La richiesta di aiuto

La testimone fu la prima persona che la donna aggredita chiamò per chiedere aiuto subito dopo essersi liberata dalla presa che le aveva interrotto all’improvviso il sonno. Il ragazzo che da qualche giorno ospitava in casa – una sorta di nipote per la donna di 40 anni – le era saltato addosso e aveva cercato di soffocarla usando uno strofinaccio che emanava un odore pungente. Quello dell’ammoniaca.

Convivenza difficile

“Ancora oggi faccio fatica a salire in casa sua”, ha aggiunto la testimone parlando della donna di 40 anni, che assistita dall’avvocato Simona Ronchi si è costituita parte civile nel processo contro il ragazzo di 29 anni che già prima di quel 20 marzo aveva più volte preso in casa, per agevolarlo nei suoi spostamenti riguardanti il lavoro, ma soprattutto per dargli un posto dove stare quando la convivenza con la compagna diventava insostenibile.

Davanti ai giudici, è toccato proprio alla compagna dell’imputato ricostruire quella relazione fatta di continui alti e bassi, dovuti in particolare alla presenza nella loro quotidianità della cocaina.
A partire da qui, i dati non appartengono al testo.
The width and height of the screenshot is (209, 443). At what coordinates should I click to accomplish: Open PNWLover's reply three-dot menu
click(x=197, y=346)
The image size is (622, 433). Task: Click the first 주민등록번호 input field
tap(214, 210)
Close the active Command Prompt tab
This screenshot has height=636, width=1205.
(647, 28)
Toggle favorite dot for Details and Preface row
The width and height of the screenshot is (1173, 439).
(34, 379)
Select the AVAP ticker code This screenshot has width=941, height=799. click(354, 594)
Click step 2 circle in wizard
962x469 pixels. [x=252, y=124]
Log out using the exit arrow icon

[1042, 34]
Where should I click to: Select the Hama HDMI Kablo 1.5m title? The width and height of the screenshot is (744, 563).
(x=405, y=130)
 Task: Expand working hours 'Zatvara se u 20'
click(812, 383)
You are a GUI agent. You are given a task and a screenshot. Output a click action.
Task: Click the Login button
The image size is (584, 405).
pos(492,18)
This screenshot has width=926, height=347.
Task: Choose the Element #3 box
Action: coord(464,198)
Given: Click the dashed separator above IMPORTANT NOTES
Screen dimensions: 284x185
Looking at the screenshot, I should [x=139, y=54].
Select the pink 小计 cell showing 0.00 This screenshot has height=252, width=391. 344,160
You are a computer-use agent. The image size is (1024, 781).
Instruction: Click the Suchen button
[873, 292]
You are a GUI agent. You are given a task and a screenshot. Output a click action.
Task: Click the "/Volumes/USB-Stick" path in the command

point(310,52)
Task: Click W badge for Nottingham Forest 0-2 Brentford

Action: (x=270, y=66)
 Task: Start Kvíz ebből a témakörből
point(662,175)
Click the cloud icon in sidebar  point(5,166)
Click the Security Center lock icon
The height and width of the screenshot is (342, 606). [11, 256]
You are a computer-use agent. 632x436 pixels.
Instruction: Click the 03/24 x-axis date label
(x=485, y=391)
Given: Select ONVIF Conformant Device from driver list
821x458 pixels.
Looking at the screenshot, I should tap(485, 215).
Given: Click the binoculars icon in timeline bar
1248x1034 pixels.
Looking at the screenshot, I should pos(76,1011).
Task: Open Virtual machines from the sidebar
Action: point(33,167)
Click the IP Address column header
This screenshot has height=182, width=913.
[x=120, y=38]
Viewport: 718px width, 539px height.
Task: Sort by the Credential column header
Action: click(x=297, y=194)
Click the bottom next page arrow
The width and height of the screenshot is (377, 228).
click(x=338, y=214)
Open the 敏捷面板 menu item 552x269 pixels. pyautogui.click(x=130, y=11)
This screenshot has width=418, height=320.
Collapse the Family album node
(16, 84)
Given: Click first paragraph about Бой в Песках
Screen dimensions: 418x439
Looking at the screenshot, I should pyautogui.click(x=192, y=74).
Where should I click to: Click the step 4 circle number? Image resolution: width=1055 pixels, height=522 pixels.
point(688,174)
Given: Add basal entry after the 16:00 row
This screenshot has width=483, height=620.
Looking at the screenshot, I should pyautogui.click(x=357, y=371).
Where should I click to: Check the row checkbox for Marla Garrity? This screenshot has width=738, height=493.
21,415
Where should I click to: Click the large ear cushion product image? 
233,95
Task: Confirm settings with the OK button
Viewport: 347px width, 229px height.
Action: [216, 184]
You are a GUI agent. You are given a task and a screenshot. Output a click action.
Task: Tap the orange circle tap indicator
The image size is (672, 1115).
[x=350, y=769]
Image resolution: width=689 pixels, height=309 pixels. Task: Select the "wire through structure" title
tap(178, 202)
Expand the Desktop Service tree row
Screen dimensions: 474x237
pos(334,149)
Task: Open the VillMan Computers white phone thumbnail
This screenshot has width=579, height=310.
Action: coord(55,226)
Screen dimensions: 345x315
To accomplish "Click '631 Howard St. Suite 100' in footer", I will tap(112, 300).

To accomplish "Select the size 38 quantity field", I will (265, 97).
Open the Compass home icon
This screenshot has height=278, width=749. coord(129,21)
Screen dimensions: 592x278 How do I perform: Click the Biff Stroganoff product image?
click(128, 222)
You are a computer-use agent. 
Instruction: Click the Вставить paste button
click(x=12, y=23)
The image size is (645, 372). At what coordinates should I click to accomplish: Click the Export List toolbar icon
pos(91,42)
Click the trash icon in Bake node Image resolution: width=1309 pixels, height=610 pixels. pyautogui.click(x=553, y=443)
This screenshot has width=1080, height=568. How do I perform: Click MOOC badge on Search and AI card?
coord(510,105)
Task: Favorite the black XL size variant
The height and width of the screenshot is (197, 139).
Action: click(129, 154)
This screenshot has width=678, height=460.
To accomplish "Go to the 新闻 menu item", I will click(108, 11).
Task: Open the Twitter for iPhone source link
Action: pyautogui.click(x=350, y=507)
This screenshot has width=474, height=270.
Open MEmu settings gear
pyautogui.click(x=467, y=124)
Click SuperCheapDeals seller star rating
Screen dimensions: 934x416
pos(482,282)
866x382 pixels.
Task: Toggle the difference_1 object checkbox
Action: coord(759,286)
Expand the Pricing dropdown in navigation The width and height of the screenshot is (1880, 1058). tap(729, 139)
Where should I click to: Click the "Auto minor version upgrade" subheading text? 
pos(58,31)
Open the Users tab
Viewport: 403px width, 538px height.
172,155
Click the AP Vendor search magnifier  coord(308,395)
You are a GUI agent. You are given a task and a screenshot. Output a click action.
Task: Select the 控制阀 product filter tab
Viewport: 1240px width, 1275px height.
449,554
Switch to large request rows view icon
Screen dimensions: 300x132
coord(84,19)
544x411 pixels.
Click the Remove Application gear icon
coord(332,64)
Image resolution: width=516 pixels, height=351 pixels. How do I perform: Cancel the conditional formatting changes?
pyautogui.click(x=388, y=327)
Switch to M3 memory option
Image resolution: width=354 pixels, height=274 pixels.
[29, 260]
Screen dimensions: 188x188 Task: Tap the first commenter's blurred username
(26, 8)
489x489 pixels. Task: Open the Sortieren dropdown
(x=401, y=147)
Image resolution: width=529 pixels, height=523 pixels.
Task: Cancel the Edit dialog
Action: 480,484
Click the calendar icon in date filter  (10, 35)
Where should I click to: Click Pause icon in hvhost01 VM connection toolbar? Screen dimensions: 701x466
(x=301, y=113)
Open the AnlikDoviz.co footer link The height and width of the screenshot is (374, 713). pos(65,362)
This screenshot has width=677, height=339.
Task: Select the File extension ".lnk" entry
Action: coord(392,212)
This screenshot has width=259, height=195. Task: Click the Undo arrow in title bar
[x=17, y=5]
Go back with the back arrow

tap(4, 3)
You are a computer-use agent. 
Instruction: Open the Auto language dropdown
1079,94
La donna, classe 1985, non ha negato di aver fatto uso di droga in passato, ma ha affermato che era il 29enne che per farsi spariva – a volte anche per interi giorni – tra aperitivi e serate.

Aggressivo e violento

Per dire basta, la giovane si era rivolta ai carabinieri e aveva descritto il compagno come una persona aggressiva e possessiva, che la umiliava, la picchiava e, ad un certo punto, era persino arrivato a minacciarla di morte. In udienza, però, la testimone ha fatto un passo indietro: “Ero solo arrabbiata perché per l’ennesima volta era uscito senza rientrare. Con lui c’erano discussioni ma non era violento”.

Il raptus e il carcere

L’aggressione del 20 marzo, stando alla versione fornita dal 29enne dopo l’arresto, sarebbe nata da un raptus dovuto all’alcol e alla cocaina, durante il quale il giovane avrebbe confuso la donna di 40 anni con la sua compagna. Un aspetto della drammatica vicenda che l’imputato, difeso dagli avvocati Corrado Viazzo e Valentina Commisso, potrà chiarire nel corso del dibattimento. Intanto gli ex conviventi continuano a incontrarsi nei colloqui in carcere, dove il 29enne ha visto per la prima volta la bambina nata dalla loro relazione.